* _WHAT THE TASK REQUIRES_: Please replace "screenshot" with "snapshot" throughout the records and write them out again with nothing else changed. Omit the pictures from your answer.

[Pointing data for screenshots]
□ □ □ □ □
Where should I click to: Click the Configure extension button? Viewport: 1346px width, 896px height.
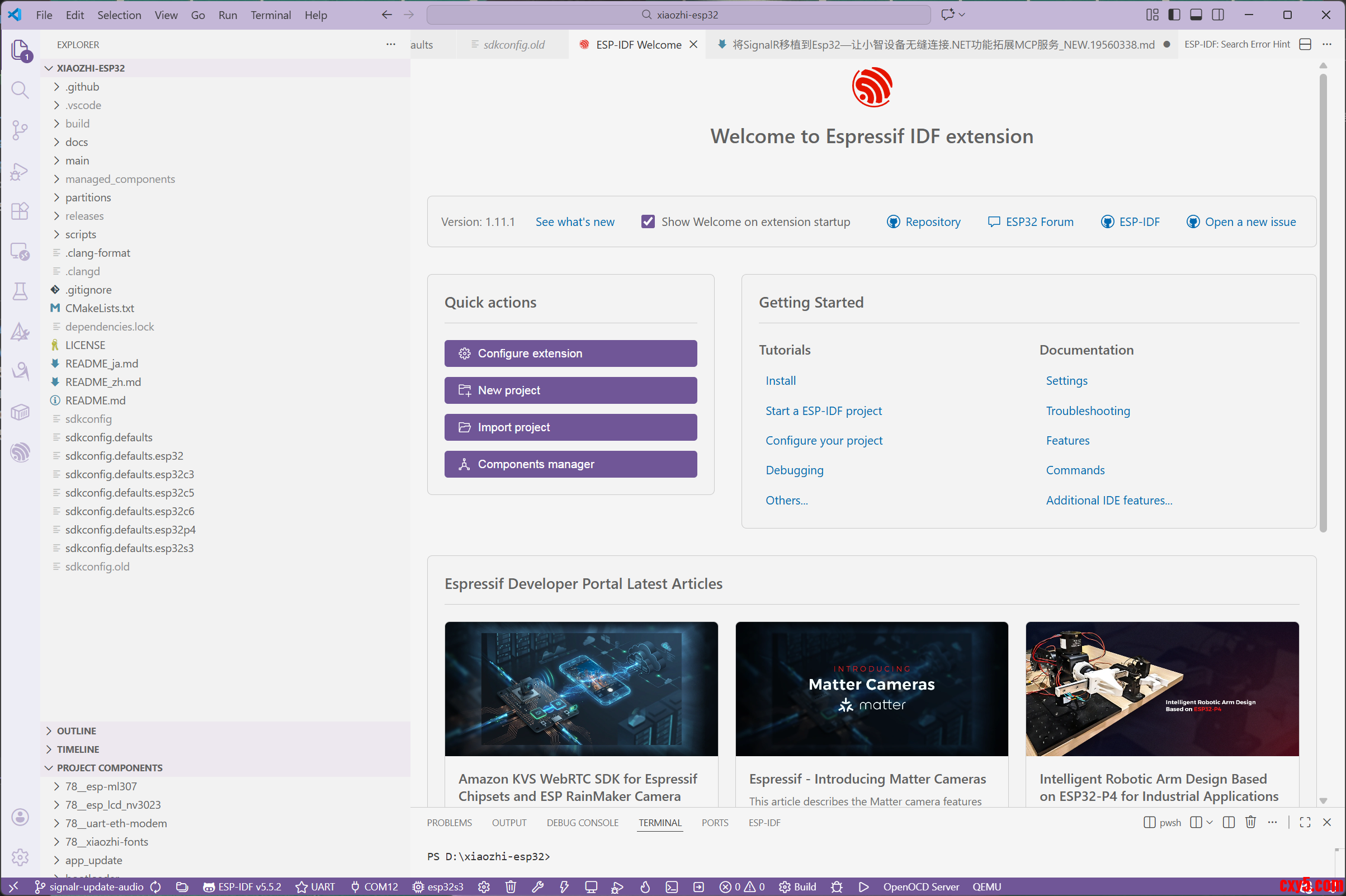(570, 353)
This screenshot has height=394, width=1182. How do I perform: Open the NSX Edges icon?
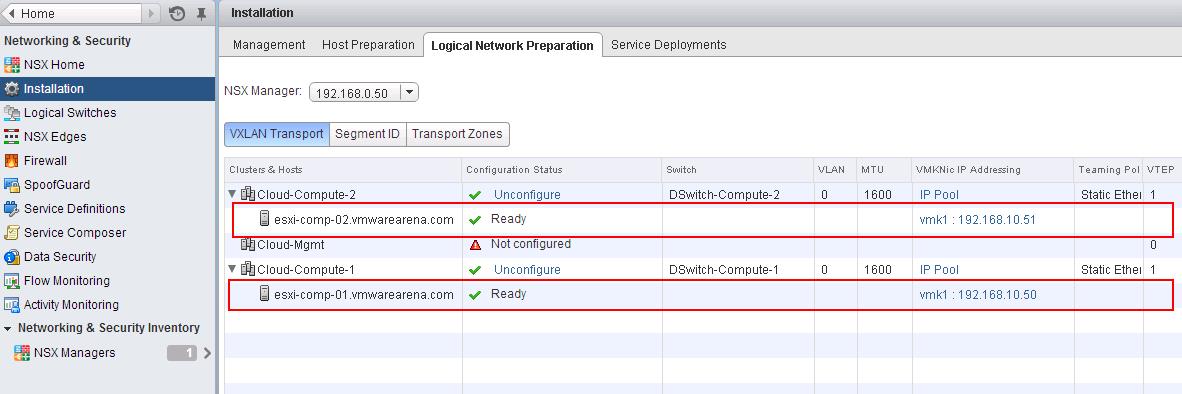pos(12,137)
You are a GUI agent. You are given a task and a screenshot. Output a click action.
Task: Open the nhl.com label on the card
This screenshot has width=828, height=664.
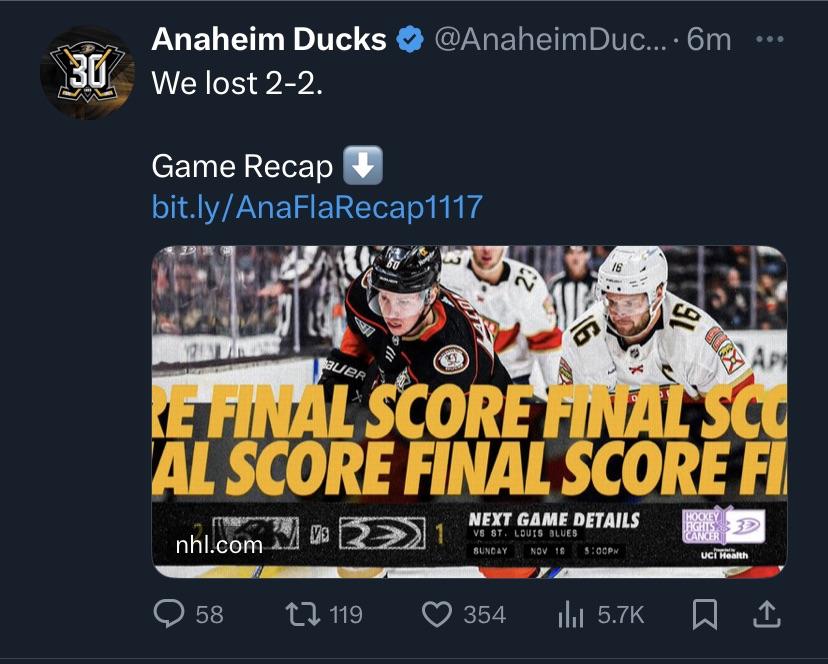(x=218, y=545)
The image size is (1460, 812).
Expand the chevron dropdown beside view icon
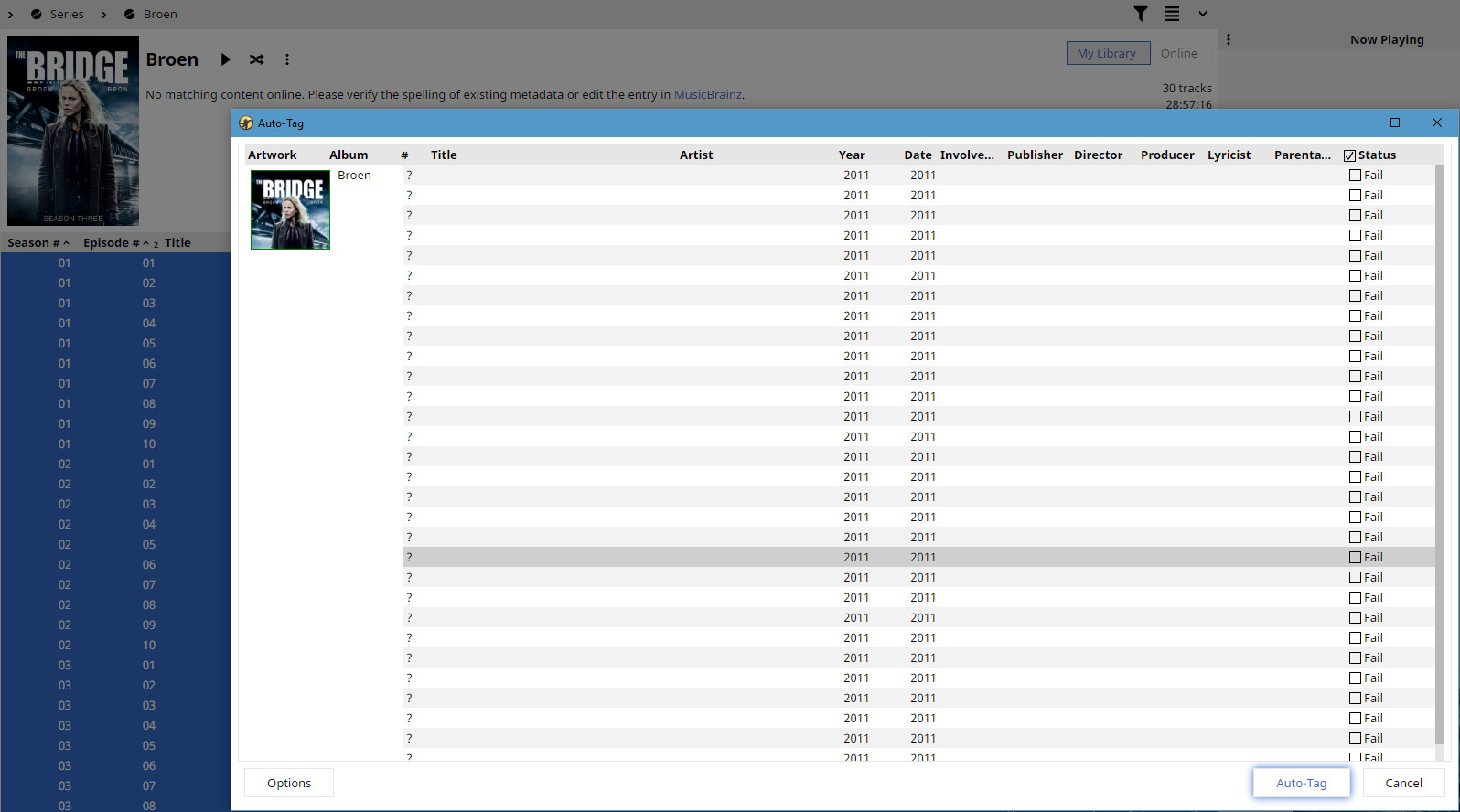(x=1203, y=14)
□ □ □ □ □
* _RESULT_:
Where should I click to: Click the Configure extension button? Viewport: 1346px width, 896px height.
(570, 353)
This snapshot has height=394, width=1182. How do I perform: Open the NSX Edges icon?
pos(12,137)
You are a GUI agent. You are given a task and a snapshot. Output a click action.
Task: Open the nhl.com label on the card
This snapshot has width=828, height=664.
(x=218, y=545)
The image size is (1460, 812).
Expand the chevron dropdown beside view icon
(x=1203, y=14)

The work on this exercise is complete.